WORK ITEM>
When you copy the material below, keep every line exact and leave each picture out.

----

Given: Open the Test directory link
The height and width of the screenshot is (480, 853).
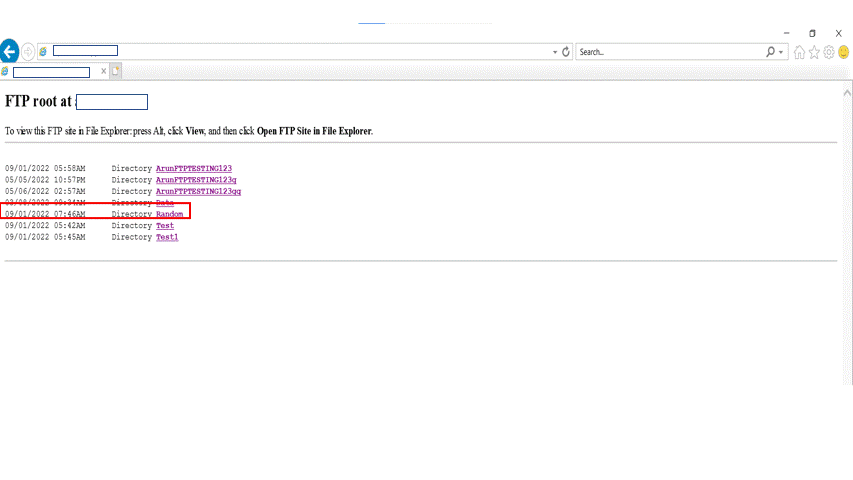Looking at the screenshot, I should (x=165, y=226).
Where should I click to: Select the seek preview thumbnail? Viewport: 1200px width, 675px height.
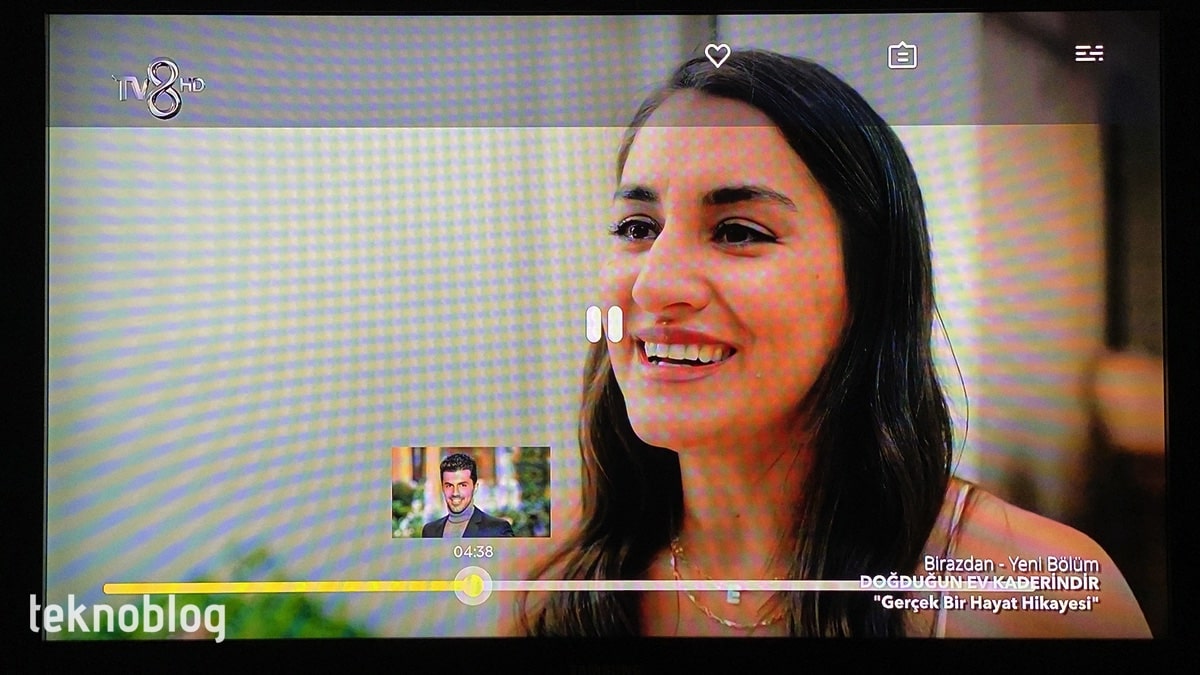coord(471,492)
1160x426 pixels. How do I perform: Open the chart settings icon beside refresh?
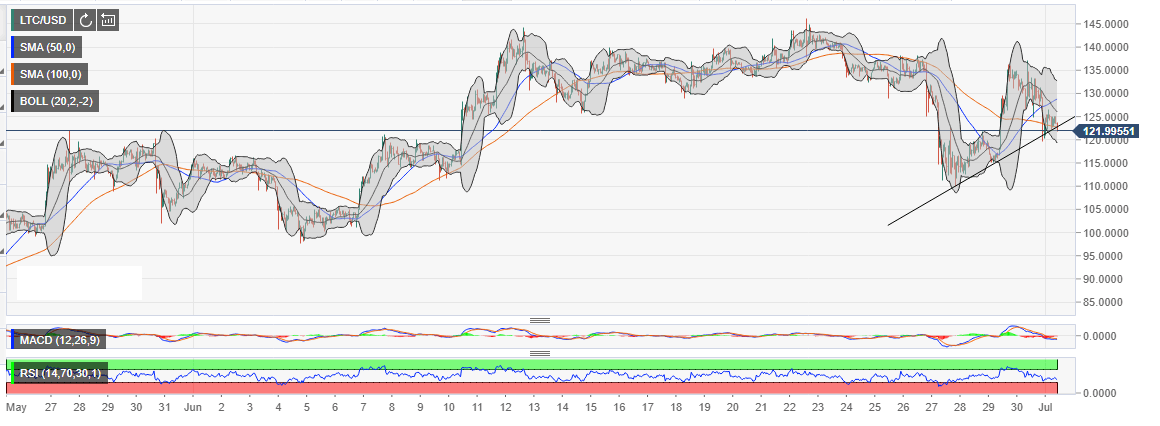[x=108, y=19]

----

WRITTEN SOLUTION>
Given: Open the Test directory link
The height and width of the screenshot is (480, 853).
Looking at the screenshot, I should (x=165, y=226).
Where should I click to: Select the seek preview thumbnail? Viewport: 1200px width, 675px height.
coord(471,492)
1160x426 pixels. How do I perform: Open the chart settings icon beside refresh?
[x=108, y=19]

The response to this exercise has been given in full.